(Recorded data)
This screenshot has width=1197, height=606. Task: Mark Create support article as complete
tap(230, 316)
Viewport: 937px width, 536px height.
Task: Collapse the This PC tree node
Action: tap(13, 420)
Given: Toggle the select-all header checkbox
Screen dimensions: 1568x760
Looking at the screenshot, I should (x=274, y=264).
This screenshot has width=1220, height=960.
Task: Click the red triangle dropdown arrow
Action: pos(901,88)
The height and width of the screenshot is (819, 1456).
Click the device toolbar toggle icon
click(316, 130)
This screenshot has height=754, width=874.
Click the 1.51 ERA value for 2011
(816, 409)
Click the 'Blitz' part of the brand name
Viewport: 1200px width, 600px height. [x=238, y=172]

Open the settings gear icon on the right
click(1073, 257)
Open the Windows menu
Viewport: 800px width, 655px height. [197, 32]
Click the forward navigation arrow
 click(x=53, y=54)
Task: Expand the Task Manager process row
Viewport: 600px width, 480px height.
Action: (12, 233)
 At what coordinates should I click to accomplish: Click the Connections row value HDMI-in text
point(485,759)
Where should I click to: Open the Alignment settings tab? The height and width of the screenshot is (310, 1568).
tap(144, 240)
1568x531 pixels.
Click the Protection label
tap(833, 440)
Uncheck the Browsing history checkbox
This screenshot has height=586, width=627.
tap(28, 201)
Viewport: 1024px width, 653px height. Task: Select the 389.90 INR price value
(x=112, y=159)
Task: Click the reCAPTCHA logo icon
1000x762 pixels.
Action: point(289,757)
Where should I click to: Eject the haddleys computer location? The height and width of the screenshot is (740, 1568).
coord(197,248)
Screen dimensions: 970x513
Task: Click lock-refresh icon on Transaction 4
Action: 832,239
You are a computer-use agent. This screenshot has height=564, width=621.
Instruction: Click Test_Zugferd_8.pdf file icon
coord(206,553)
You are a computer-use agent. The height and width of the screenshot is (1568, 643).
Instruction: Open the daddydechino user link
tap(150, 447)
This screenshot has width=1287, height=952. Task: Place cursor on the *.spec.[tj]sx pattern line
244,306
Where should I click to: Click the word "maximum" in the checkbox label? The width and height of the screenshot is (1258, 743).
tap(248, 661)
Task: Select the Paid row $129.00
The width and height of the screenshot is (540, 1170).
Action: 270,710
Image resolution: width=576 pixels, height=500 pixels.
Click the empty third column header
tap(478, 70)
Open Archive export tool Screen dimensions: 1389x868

WORK ORDER – Copy out the data exactly as it stands, leaving nothing out.

WRITTEN SOLUTION –
This screenshot has width=1197, height=606. Task: Mark Create support article as complete
tap(230, 316)
Viewport: 937px width, 536px height.
Task: Collapse the This PC tree node
Action: tap(13, 420)
Given: Toggle the select-all header checkbox
Screen dimensions: 1568x760
Looking at the screenshot, I should (x=274, y=264).
This screenshot has width=1220, height=960.
Task: Click the red triangle dropdown arrow
Action: pos(901,88)
The height and width of the screenshot is (819, 1456).
Click the device toolbar toggle icon
click(316, 130)
This screenshot has height=754, width=874.
Click the 1.51 ERA value for 2011
(816, 409)
Click the 'Blitz' part of the brand name
Viewport: 1200px width, 600px height. [x=238, y=172]

Open the settings gear icon on the right
click(1073, 257)
Open the Windows menu
Viewport: 800px width, 655px height. [197, 32]
Click the forward navigation arrow
 click(x=53, y=54)
Task: Expand the Task Manager process row
Viewport: 600px width, 480px height.
Action: (12, 233)
 At what coordinates should I click to accomplish: Click the Connections row value HDMI-in text
point(485,759)
Where should I click to: Open the Alignment settings tab? The height and width of the screenshot is (310, 1568).
tap(144, 240)
1568x531 pixels.
Click the Protection label
tap(833, 440)
Uncheck the Browsing history checkbox
This screenshot has height=586, width=627.
tap(28, 201)
Viewport: 1024px width, 653px height. Task: Select the 389.90 INR price value
(x=112, y=159)
Task: Click the reCAPTCHA logo icon
1000x762 pixels.
Action: point(289,757)
Where should I click to: Eject the haddleys computer location? The height and width of the screenshot is (740, 1568).
coord(197,248)
Screen dimensions: 970x513
Task: Click lock-refresh icon on Transaction 4
Action: 832,239
You are a computer-use agent. This screenshot has height=564, width=621.
Instruction: Click Test_Zugferd_8.pdf file icon
coord(206,553)
You are a computer-use agent. The height and width of the screenshot is (1568, 643).
Instruction: Open the daddydechino user link
tap(150, 447)
This screenshot has width=1287, height=952. Task: Place cursor on the *.spec.[tj]sx pattern line
244,306
Where should I click to: Click the word "maximum" in the checkbox label? The width and height of the screenshot is (1258, 743).
tap(248, 661)
Task: Select the Paid row $129.00
The width and height of the screenshot is (540, 1170).
Action: 270,710
Image resolution: width=576 pixels, height=500 pixels.
Click the empty third column header
tap(478, 70)
Open Archive export tool Screen dimensions: 1389x868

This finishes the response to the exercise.